• _Stored records_:
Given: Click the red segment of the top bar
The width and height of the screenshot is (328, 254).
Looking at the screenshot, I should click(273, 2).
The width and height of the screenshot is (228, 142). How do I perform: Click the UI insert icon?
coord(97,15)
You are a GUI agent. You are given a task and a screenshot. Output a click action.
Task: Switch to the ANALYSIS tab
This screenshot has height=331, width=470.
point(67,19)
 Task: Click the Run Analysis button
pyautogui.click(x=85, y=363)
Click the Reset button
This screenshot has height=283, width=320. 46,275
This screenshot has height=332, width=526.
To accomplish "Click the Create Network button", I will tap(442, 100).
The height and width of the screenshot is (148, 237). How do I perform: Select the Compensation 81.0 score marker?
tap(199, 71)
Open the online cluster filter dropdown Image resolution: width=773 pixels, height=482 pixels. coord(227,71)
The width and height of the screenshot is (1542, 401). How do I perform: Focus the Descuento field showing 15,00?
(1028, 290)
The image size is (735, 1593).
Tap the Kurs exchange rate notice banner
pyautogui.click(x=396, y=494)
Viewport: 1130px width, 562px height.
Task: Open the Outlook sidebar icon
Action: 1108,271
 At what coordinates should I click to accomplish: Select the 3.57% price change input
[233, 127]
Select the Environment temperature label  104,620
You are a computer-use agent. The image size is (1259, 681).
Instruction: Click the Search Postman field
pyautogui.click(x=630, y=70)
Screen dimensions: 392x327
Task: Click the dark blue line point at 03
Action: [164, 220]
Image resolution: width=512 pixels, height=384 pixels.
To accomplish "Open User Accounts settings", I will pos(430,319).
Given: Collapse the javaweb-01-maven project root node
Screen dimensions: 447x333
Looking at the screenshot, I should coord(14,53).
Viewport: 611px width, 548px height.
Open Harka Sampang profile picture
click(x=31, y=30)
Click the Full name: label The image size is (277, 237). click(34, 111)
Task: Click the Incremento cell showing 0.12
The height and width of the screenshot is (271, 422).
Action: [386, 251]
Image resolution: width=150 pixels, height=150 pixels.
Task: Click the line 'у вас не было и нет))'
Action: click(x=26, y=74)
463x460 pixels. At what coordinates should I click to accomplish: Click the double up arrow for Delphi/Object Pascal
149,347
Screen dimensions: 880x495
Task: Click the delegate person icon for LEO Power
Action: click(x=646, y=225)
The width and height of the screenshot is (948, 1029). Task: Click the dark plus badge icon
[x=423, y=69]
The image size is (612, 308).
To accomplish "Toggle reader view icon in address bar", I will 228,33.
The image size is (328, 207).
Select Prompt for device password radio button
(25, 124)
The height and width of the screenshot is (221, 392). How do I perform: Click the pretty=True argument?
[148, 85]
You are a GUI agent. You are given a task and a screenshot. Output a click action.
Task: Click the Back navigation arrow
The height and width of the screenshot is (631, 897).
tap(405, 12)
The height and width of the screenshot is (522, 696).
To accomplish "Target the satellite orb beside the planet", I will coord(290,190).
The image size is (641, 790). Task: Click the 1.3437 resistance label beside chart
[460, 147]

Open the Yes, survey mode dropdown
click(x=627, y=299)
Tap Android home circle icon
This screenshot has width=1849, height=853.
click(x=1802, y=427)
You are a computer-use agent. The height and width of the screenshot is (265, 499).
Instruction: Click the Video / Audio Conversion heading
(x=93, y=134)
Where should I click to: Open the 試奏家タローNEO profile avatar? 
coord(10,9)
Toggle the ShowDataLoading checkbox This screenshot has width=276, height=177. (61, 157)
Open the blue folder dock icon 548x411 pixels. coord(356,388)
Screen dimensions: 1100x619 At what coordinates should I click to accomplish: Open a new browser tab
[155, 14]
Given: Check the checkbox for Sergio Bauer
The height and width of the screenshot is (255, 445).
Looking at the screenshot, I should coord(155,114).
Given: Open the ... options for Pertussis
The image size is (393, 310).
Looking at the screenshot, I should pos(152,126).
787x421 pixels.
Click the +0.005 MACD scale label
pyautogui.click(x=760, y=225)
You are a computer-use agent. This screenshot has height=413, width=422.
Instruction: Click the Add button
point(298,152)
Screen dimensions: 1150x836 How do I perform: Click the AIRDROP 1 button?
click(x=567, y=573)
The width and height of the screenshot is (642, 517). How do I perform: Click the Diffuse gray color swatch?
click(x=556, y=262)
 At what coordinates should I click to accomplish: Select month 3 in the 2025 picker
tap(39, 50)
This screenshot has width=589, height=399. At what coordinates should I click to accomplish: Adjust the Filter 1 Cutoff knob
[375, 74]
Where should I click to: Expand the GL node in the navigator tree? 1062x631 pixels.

• _Short exercise_: Copy the records from the line with "The width and height of the screenshot is (1542, 401)." up to and including the line with "Select the Environment", putting "alert banner" in place of "notice banner" and changing nothing else.

• _Exercise solution_:
The width and height of the screenshot is (1542, 401). How do I perform: Focus the Descuento field showing 15,00?
(1028, 290)
The image size is (735, 1593).
Tap the Kurs exchange rate alert banner
pyautogui.click(x=396, y=494)
Viewport: 1130px width, 562px height.
Task: Open the Outlook sidebar icon
Action: 1108,271
 At what coordinates should I click to accomplish: Select the 3.57% price change input
[233, 127]
Select the Environment temperature label  104,620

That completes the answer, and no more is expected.